### TASK LIST
• 1. In the Cisco localization article, what is Gary Lefman's new system known as?
• 2. Please list every topic that the Cisco localization article says the conversation with Gary covered.

### SOURCE DOCUMENT
• • • • • • •
This was the challenge that Cisco’s Internationalisation Architect and “Chief Localization Evangelist” Gary Lefman faced early 2015. He realized that nearly all of the development teams he worked with at Cisco had “gone agile”—they were all using the agile development methodology that is fast becoming the industry standard.
So, faced with this daunting task, Gary got to work.
The result? His version of the much-hyped “agile localization” philosophy. This new system is known as “continuous localization.”
In 2 years’ time, Gary has not only successfully aligned Cisco’s localization strategy with their agile development process, but he has also developed a robust internal team of “champions” and documentation to educate the 25,000+ engineers working in Cisco about this more flexible way of localizing—which Gary believes is most effective via continuous delivery throughout the development cycle, not just at the end.
This week, we got the chance to chat with Gary to learn more about continuous localization and how he implemented it at Cisco. Our conversation covered:
- What “continuous localization” is and why it’s different than “agile localization”
- How to successfully implement continuous delivery
- The challenges and benefits of this approach
- What a localization team of any size or budget can do today to become “more agile”
Developing a whole new localization strategy for a multinational company with hundreds of product teams is intimidating for anyone, but Gary’s not one to shy away from challenges.
• • • • • • •
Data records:
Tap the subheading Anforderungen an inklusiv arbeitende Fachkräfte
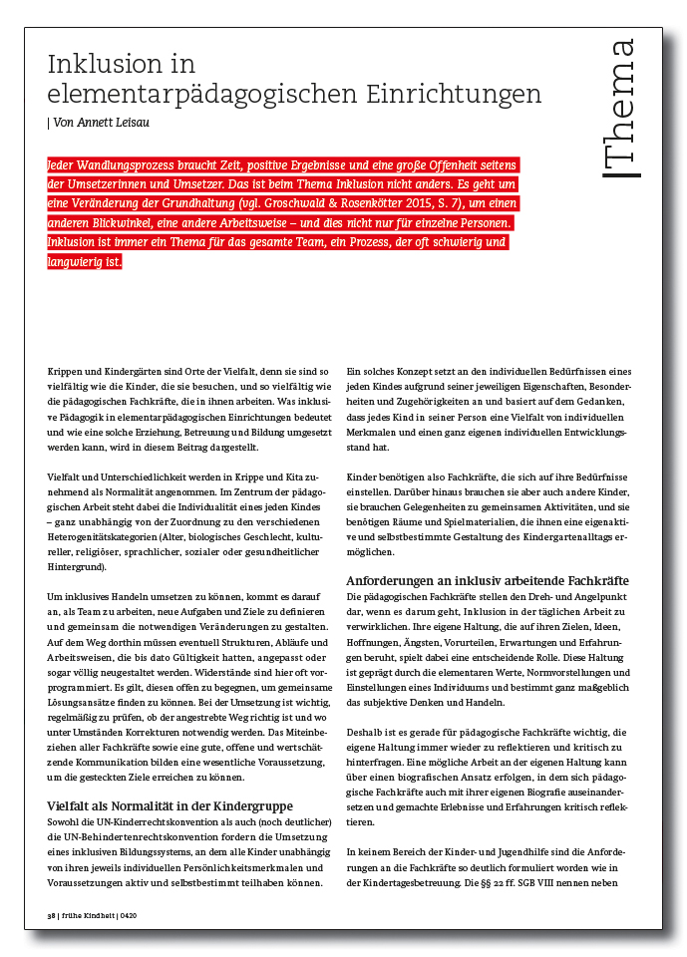tap(487, 580)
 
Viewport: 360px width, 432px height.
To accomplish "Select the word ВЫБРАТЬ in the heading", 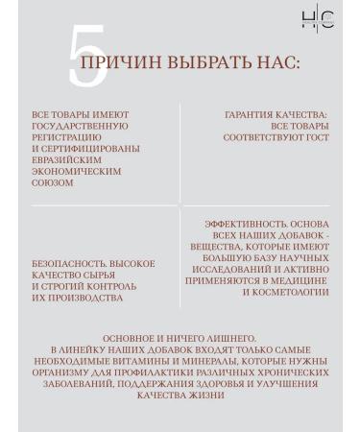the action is (x=207, y=63).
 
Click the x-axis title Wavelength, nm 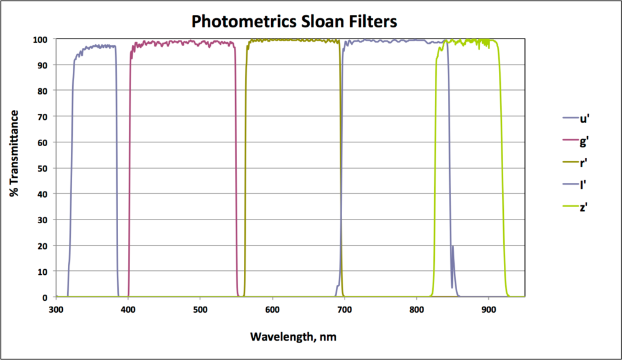293,336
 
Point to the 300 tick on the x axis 56,309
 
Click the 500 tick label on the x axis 200,309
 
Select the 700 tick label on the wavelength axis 345,309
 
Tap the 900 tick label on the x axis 489,309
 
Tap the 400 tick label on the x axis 128,309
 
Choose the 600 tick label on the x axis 272,309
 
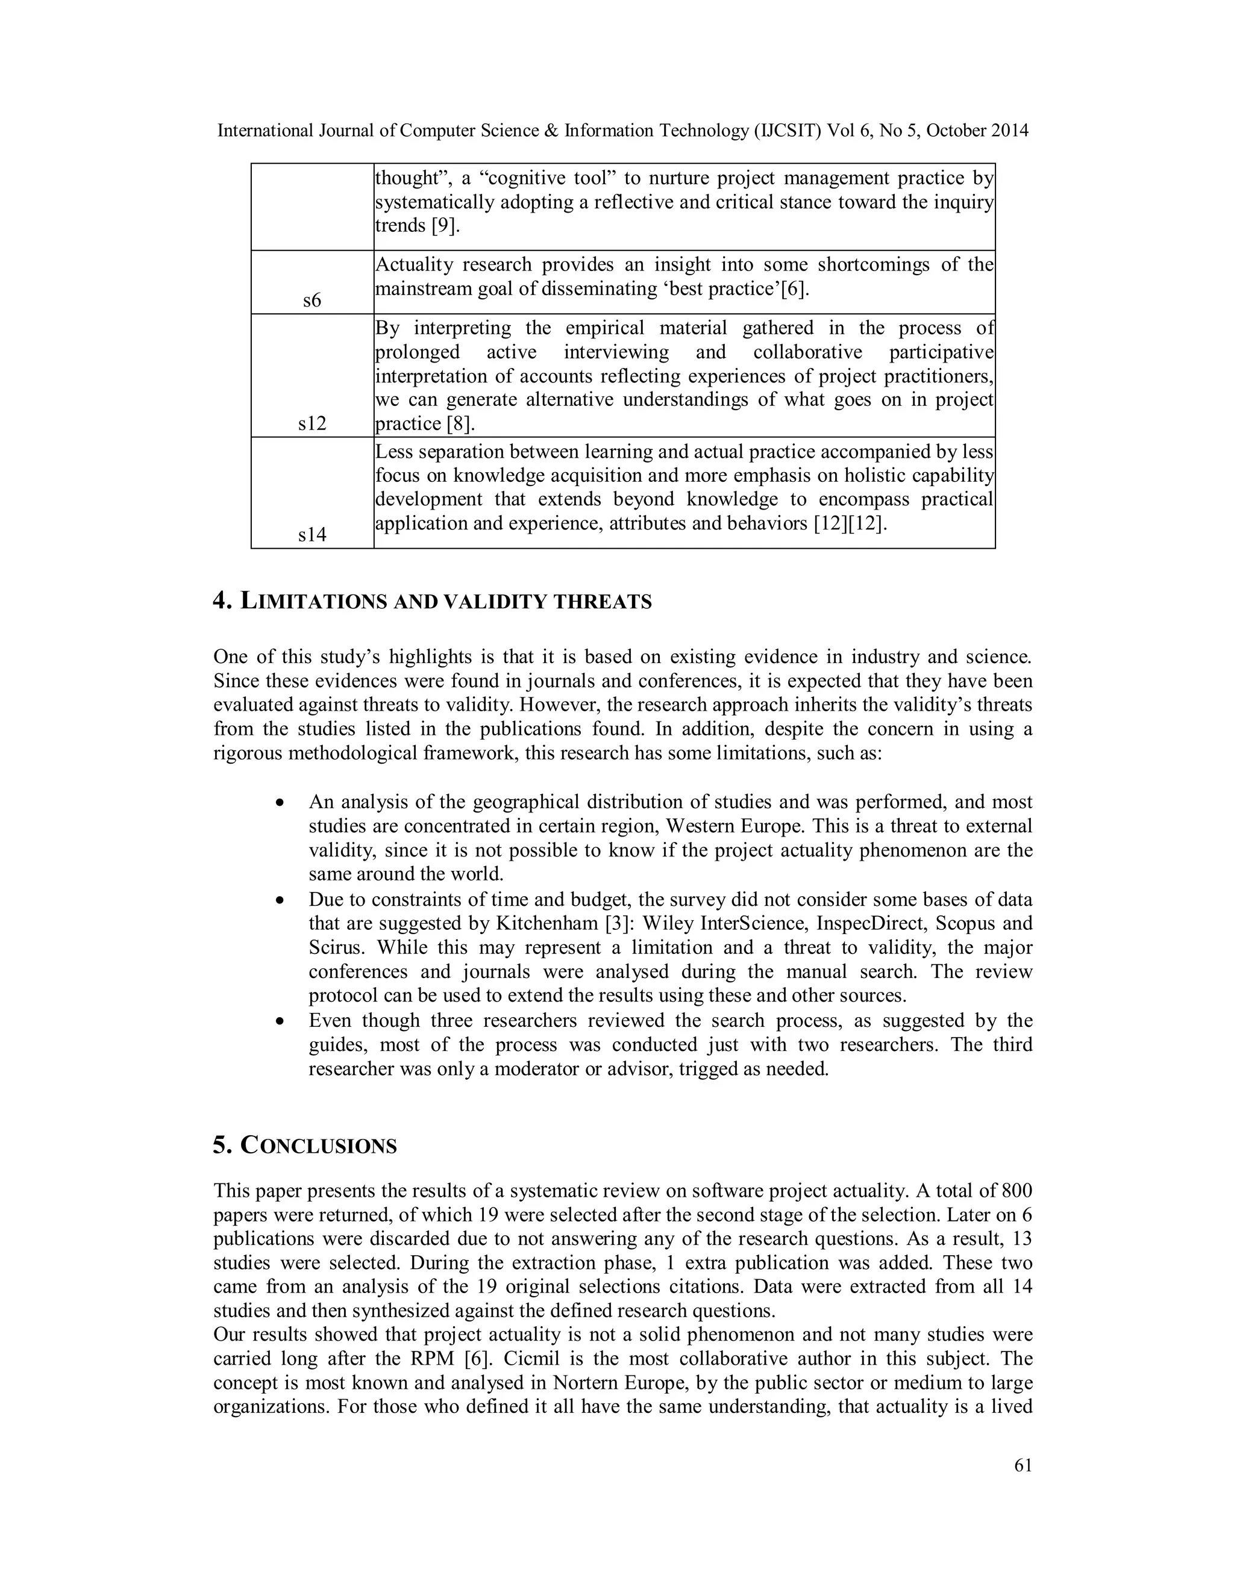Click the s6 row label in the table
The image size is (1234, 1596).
pyautogui.click(x=312, y=301)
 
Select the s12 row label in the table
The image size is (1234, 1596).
pyautogui.click(x=312, y=423)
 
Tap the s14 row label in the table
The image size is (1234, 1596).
pyautogui.click(x=312, y=534)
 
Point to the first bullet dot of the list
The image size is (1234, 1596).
pyautogui.click(x=279, y=802)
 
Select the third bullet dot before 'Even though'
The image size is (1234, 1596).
pyautogui.click(x=279, y=1021)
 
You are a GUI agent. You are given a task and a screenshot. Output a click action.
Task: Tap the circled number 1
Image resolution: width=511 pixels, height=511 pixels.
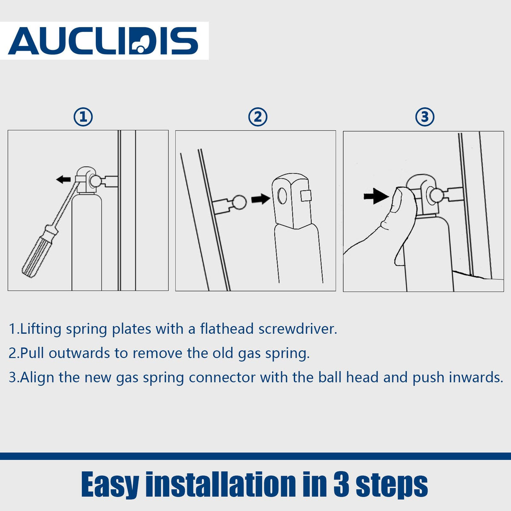83,117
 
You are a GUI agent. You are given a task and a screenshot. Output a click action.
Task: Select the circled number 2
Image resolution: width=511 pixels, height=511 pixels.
258,117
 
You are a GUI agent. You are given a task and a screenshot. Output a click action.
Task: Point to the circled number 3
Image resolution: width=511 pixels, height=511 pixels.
425,117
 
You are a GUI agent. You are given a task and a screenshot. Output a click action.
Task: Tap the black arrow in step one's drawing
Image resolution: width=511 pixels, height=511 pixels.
63,180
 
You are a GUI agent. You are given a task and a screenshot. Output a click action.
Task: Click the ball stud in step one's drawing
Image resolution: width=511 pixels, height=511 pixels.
95,181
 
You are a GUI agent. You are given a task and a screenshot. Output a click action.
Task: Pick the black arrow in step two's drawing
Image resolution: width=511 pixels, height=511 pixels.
261,199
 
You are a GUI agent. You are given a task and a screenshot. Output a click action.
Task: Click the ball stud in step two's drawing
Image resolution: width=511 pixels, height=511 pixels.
239,202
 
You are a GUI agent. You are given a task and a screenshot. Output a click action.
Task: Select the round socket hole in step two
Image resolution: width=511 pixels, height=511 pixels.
282,196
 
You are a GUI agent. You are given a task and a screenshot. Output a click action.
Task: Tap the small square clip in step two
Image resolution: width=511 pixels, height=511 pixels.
306,196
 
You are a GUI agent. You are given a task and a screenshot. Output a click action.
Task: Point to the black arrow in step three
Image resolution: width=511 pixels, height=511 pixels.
376,196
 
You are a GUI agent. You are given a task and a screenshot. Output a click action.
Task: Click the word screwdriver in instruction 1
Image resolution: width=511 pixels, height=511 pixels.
298,329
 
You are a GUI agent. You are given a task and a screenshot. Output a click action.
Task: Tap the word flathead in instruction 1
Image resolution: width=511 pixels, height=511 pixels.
227,329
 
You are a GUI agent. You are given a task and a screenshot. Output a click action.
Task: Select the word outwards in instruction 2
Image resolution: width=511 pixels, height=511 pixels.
79,353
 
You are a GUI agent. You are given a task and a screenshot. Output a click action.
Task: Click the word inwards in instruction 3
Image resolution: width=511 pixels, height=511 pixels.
476,378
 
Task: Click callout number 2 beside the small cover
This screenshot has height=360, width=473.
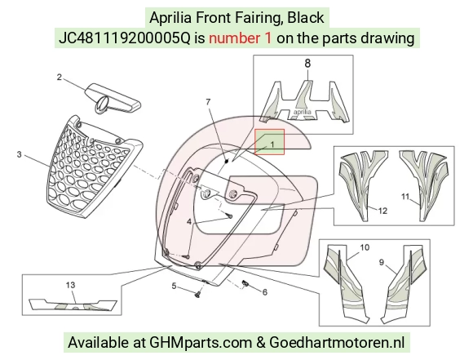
• • • • • • •
### RESULTS IN ORDER
• 1. Continuous localization.

• 2.
- What "continuous localization" is and why it's different than "agile localization"
- How to successfully implement continuous delivery
- The challenges and benefits of this approach
- What a localization team of any size or budget can do today to become "more agile"